Data provided Start Marker

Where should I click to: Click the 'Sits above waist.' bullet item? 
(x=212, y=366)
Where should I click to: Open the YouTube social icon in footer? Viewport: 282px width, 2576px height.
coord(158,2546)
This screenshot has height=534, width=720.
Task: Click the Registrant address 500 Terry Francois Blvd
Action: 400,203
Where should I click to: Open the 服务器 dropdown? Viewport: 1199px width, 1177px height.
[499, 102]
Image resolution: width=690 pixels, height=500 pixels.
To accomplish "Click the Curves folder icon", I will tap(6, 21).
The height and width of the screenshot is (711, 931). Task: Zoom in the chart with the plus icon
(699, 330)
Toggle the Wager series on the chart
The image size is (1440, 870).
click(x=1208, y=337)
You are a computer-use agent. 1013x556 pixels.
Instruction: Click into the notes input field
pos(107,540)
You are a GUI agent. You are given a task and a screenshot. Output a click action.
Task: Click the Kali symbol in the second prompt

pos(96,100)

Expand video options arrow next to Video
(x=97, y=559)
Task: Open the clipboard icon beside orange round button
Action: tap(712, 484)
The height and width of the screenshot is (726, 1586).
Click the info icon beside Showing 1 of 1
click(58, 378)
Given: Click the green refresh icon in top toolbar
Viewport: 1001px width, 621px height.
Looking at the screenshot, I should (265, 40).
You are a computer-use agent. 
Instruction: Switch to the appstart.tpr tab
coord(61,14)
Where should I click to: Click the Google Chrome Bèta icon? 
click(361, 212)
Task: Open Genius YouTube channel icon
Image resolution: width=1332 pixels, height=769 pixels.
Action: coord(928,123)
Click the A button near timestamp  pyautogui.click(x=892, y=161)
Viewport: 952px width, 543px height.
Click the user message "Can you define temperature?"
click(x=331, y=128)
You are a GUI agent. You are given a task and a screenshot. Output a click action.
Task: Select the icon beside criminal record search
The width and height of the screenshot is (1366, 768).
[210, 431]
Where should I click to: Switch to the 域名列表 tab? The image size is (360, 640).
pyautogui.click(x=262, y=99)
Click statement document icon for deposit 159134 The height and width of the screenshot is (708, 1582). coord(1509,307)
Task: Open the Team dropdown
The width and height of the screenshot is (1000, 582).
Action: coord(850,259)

Data provided End Marker

*Problem description*. For every entry in the records above, write an exact copy.

*The completed task*.
Where should I click to: Click the 'Sits above waist.' bullet item? 
(x=212, y=366)
Where should I click to: Open the YouTube social icon in footer? Viewport: 282px width, 2576px height.
coord(158,2546)
This screenshot has height=534, width=720.
Task: Click the Registrant address 500 Terry Francois Blvd
Action: 400,203
Where should I click to: Open the 服务器 dropdown? Viewport: 1199px width, 1177px height.
[499, 102]
Image resolution: width=690 pixels, height=500 pixels.
To accomplish "Click the Curves folder icon", I will tap(6, 21).
The height and width of the screenshot is (711, 931). Task: Zoom in the chart with the plus icon
(699, 330)
Toggle the Wager series on the chart
The image size is (1440, 870).
click(x=1208, y=337)
You are a computer-use agent. 1013x556 pixels.
Instruction: Click into the notes input field
pos(107,540)
You are a GUI agent. You are given a task and a screenshot. Output a click action.
Task: Click the Kali symbol in the second prompt

pos(96,100)

Expand video options arrow next to Video
(x=97, y=559)
Task: Open the clipboard icon beside orange round button
Action: tap(712, 484)
The height and width of the screenshot is (726, 1586).
Click the info icon beside Showing 1 of 1
click(58, 378)
Given: Click the green refresh icon in top toolbar
Viewport: 1001px width, 621px height.
Looking at the screenshot, I should (265, 40).
You are a computer-use agent. 
Instruction: Switch to the appstart.tpr tab
coord(61,14)
Where should I click to: Click the Google Chrome Bèta icon? 
click(361, 212)
Task: Open Genius YouTube channel icon
Image resolution: width=1332 pixels, height=769 pixels.
Action: coord(928,123)
Click the A button near timestamp  pyautogui.click(x=892, y=161)
Viewport: 952px width, 543px height.
Click the user message "Can you define temperature?"
click(x=331, y=128)
You are a GUI agent. You are given a task and a screenshot. Output a click action.
Task: Select the icon beside criminal record search
The width and height of the screenshot is (1366, 768).
[210, 431]
Where should I click to: Switch to the 域名列表 tab? The image size is (360, 640).
pyautogui.click(x=262, y=99)
Click statement document icon for deposit 159134 The height and width of the screenshot is (708, 1582). coord(1509,307)
Task: Open the Team dropdown
The width and height of the screenshot is (1000, 582).
Action: coord(850,259)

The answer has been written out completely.